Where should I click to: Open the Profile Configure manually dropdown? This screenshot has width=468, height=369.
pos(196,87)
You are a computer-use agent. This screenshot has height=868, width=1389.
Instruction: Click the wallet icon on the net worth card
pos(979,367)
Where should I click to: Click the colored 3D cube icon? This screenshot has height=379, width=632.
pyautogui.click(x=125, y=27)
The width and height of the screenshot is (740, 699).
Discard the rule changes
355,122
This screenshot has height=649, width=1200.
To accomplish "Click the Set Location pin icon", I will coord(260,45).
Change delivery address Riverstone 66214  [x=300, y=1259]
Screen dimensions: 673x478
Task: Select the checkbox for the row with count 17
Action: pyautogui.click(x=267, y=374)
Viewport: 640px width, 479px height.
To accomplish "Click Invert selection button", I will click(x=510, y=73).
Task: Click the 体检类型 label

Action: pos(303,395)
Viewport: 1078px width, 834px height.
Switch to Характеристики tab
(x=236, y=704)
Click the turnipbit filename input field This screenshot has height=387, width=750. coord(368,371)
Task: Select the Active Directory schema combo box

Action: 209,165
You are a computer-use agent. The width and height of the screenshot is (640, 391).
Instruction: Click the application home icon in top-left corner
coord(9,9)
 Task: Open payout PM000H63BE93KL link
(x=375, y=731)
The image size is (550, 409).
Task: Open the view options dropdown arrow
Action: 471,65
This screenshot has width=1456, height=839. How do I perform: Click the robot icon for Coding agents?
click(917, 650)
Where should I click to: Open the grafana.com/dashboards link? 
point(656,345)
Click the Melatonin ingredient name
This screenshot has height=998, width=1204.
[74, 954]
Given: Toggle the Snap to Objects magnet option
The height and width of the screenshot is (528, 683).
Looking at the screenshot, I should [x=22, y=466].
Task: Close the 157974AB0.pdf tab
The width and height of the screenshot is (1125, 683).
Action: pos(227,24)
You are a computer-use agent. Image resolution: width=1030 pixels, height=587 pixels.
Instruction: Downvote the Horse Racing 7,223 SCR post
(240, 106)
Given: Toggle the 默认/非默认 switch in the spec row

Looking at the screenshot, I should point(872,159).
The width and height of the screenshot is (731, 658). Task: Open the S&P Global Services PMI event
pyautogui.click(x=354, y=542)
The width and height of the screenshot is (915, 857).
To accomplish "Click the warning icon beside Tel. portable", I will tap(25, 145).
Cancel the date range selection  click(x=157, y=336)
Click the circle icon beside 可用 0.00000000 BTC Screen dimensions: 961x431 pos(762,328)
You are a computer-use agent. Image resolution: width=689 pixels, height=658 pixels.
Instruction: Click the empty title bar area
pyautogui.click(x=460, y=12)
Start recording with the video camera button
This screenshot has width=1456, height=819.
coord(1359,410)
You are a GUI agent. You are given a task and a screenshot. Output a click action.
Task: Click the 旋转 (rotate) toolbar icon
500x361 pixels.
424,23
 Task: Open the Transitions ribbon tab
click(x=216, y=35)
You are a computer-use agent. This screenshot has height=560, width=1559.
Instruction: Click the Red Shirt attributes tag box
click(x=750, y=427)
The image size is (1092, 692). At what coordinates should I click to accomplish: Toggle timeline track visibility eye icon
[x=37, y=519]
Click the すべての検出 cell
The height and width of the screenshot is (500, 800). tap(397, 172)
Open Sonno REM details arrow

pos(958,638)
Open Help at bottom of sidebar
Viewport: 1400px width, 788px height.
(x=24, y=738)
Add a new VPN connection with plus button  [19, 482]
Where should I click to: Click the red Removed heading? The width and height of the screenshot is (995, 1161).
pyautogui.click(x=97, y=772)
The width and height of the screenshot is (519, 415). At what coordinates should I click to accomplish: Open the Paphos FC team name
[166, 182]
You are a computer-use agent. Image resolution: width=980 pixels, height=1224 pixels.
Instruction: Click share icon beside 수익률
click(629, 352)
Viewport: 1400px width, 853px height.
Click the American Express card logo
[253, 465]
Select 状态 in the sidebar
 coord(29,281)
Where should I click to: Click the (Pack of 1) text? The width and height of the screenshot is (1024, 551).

Exercise objective -
Quote exactly the line containing "Viewport: 1400px width, 853px height." and every later line through the end of the listing, and no other lines.

Reply -
Viewport: 1400px width, 853px height.
Click the American Express card logo
[253, 465]
Select 状态 in the sidebar
 coord(29,281)
Where should I click to: Click the (Pack of 1) text? The width and height of the screenshot is (1024, 551).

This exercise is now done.